Fuera de España no tenían como una de las sociedades más tolerantes del mundo. En algunos aspectos llegamos a ser hasta la avanzadilla de muchas libertades que luego se han ido extendiendo por el mundo, como el matrimonio sexual. Pero en la segunda década del siglo XXI la extrema derecha y los partidos conservadores que la necesitan para gobernar pretenden hacernos retroceder en unos derechos ya más que consolidados y disfrutados.
La entrada de Vox en algunos gobiernos en comunidades y ayuntamientos del PP acaba de empezar y ya hemos visto los primeros «guiños» de los cuatro años que tenemos por delante. Uno de los más sonados, la prohibición de la representación de Lope de Vega de la ‘Villana de Getafe’ por sus «insinuaciones sexuales». Otra más: Rayden ha suspendido el último concierto de su carrera en Alcalá de Henares -donde nació- ante la polémica de la censura de Vox.
Esto no ha hecho nada más que empezar. Y el PP mirando para otro lado y centrado en demonizar a la izquierda para desocupar a Pedro Sánchez de La Moncloa. Núñez Feijóo está tan convencido de que lo conseguirá que hasta está anunciando quiénes formarán parte de su gobierno. No se da cuenta de que los ciudadanos necesitamos que profundice con igual intensidad sobre qué va a hacer con cuestiones cable que afectan a cómo llegaremos a final de mes sin números rojos. El resto son quinielas sobre sillones, que sinceramente es lo que menos nos preocupa. Solo les preocupa a los interesados.
Que la sociedad española descubriera vivir en libertad a principios de los 80 del siglo pasado nos hizo vivirla con más intensidad, provocó que desplegáramos todo nuestro ingenio, pensando que todo es posible para hacernos felices, sin miedo, sin ataduras, sin amenazas, sin censuras, sin prohibiciones… en todo lo que fuera lícito. Los derechos son necesarios, luego cada uno es libre de ejercerlos o no, según su conciencia, ideología o como lo quiera llamar. Muchos países democráticos mucho antes que nosotros hasta nos siguieron en esa ampliación de libertades.

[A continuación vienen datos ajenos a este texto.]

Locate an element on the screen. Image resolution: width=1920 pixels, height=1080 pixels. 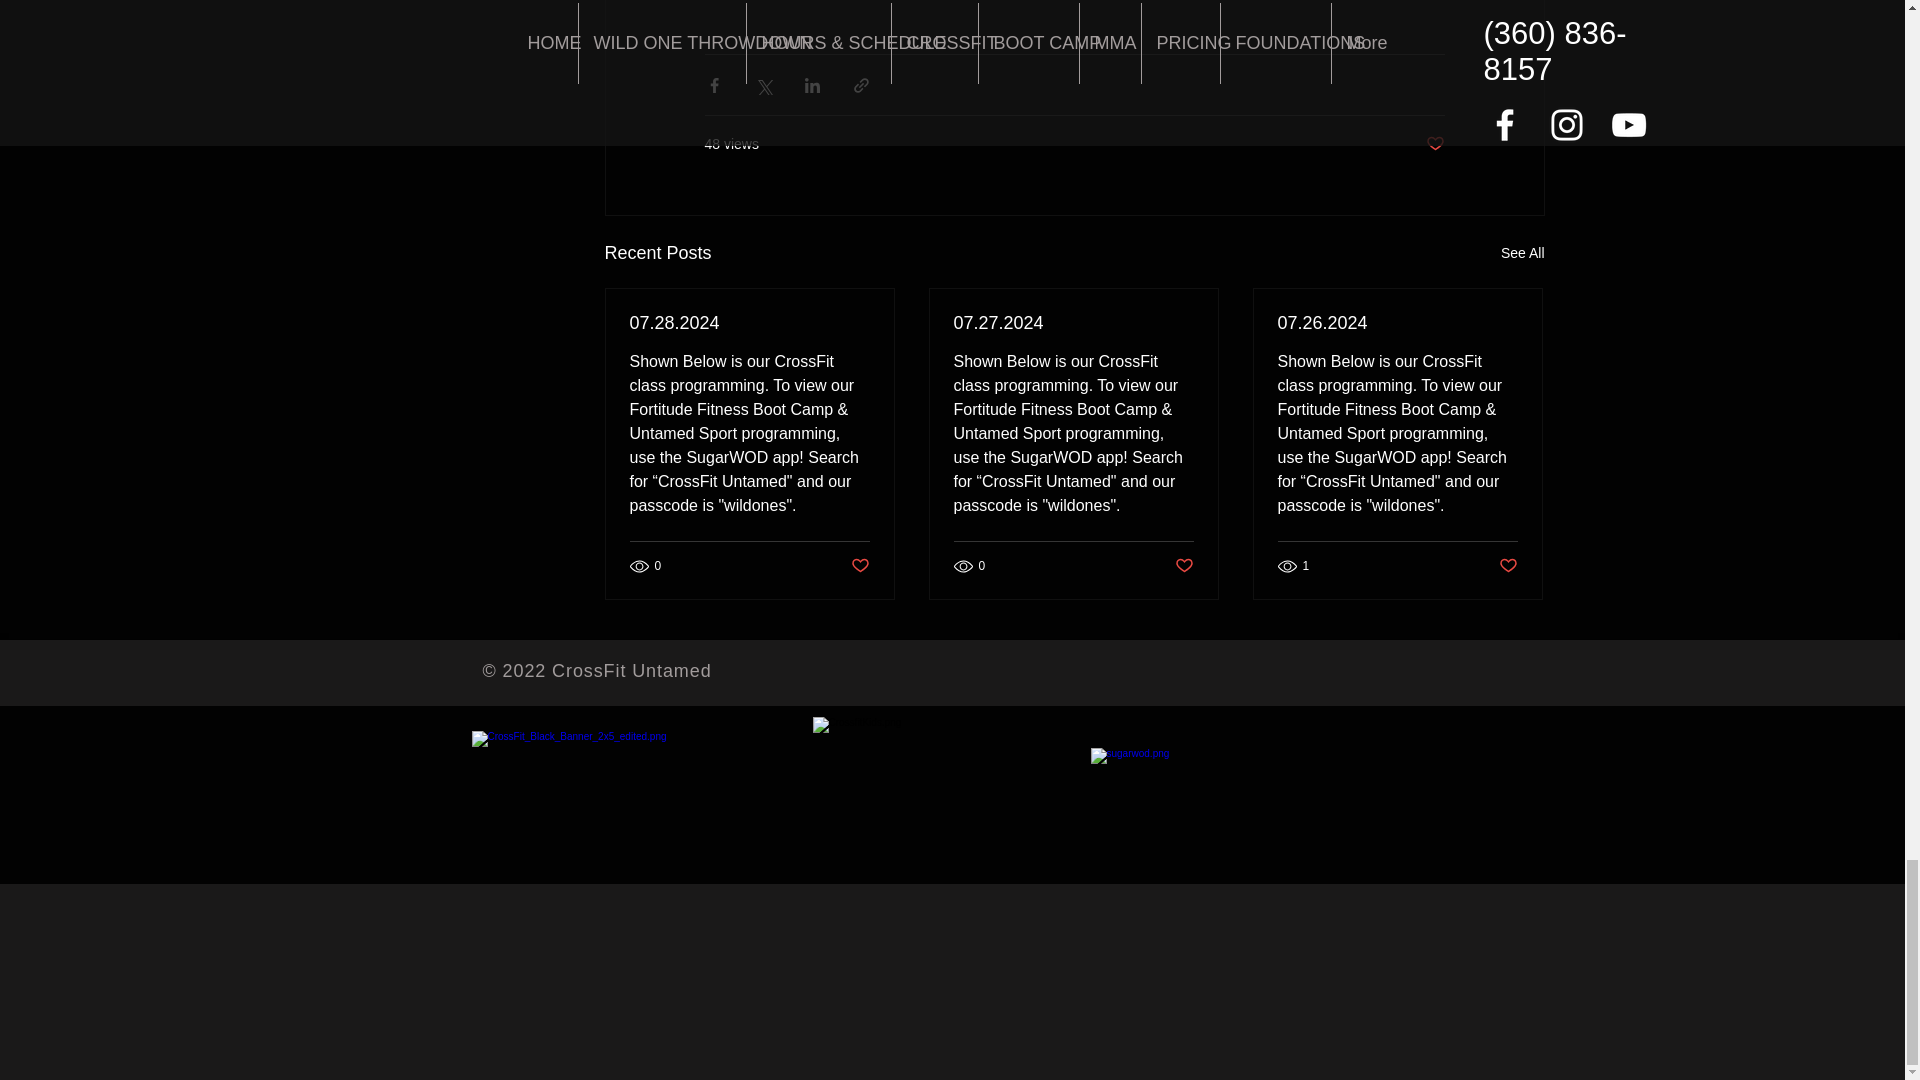
Post not marked as liked is located at coordinates (1182, 566).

Nadie está por encima de nadie para decir lo que debe o no debe hacer. Si a alguien le molesta una representación cultural, que no la vea, porque a muchos les puede interesar. La cultura no es la televisión, aunque se intente que nos llegue a través de ella, pero sí deja la libertad de apagarla o cambiar de canal si no te gusta.
Evidentemente el mundo de la cultura ya ha está empezando a defenderse de lo que consideran una auténtica agresión a la libertad. Sin cultura es imposible avanzar y por los ‘dos telediarios’ que lleva Vox gobernando en algunos municipios (prohibiendo banderas arcoiris, fue la primera muestra) muchos tememos que comencemos a retroceder en libertades, la primera la cultural. Pero hay más, como lo que afecta a los homosexuales, trans… y con los vientos y huracanes propulsados por la era Trump no sería de extrañar que llegarán a intentar hacer desaparecer el aborto. Y ya tenemos un botón de muestra: la mujer de Madrid que se tuvo que ir a Murcia para abortar.
En juego está la libertad. En esta campaña electoral nos harán elegir entre modelos económicos a seguir, sobre el medio ambiente y cambio climático, si deberemos o no tener memoria democrática, de si se debe seguir avanzando en el mercado laboral, en el sistema de pensiones, en el salario mínimo… pero la base de todo eso es la libertad. Son derechos consolidados que no se pueden borrar de un plumazo por «ofendiditos» que censuran obras, no ya de este siglo, sino del siglo XVII.
¿A qué siglo nos pretenden hacer retroceder, a la de la Inquisición, que surgió en el siglo XII y tuvo su apogeo en el siglo XIII? Por más que les pese a algunos estamos en el siglo XXI, donde todo son avances supersónicos y no cabe ni un retroceso, y mucho menos en derechos.